After a torrid 48 hours, Cemetery Cat is our most famous New Zealander and, most likely, our next Prime Minister. She was found in the dead of night by an American alt-country singer. Back then she was just a few tufts of hair and some eyes peering out of a black graveyard backdrop. Somehow, even in her darkest, most possum-afflicted moment, it was clear she was destined for bigger things.
Stars soon began tweeting about her. Her talent was discovered by adoring fans. She became a hashtag. News agencies jumped on board. Finally, after an epic struggle, she was captured in a trap laden with KFC.
Every element of her story echoes Lorde’s, bar one: Lorde started out with a name. At the moment they’re calling Cemetery Cat Kim. It’s too tethered to the man who discovered her. Cemetery Cat needs to be a star in her own right. Newsworthy has taken it upon itself to give her a moniker that will serve her well as she embarks down the diamond-encrusted path of stardom.
If we’re going to immediately renege on the paragraph preceding this one and name Cemetery Cat after a Ryan Adams song, it should be this one.
Cemetery Cat. More like Cemetery Crap.
That black and white stray had me and a group of well-educated adults hanging around a creepy cemetery for hours late last night.
While it teasingly tiptoed around a cage meant for its capture we waited in the dark, afraid to talk, afraid to move.

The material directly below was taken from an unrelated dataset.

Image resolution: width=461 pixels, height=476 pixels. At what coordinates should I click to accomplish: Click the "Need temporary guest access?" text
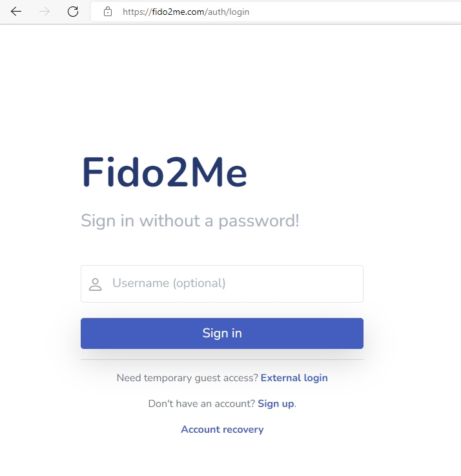187,378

We had everything its stray heart could desire: tuna, cat biscuits; even a bucket of KFC.
Cats are master manipulators. Last night Cemetery Cat had us wrapped around its fluffy little paw.
This will teach Ryan Adams for meddling in our stray cat affairs.
If I have to explain this one, you’re (un)dead to me.
A pair of criminals skulk among the graves. They peer through the darkness at a bank across the street; waiting for its security guard to take a break. Suddenly, they hear a scuttling near the crematorium. “What was that?” “Probably nothing,” comes the reply. “Why’re you so spooked anyway. No-one’s seen The Reap--”. His sentence is cut off; replaced with a muffled scream. There’s a blur of claws. A haze of fumbling violence. A pooling of blood on the cemetery ground.
How about Mary? That is a decent name.
When your name's Cemetery Cat, you don’t need to change your name. Cemetery Cat is the best name in the world.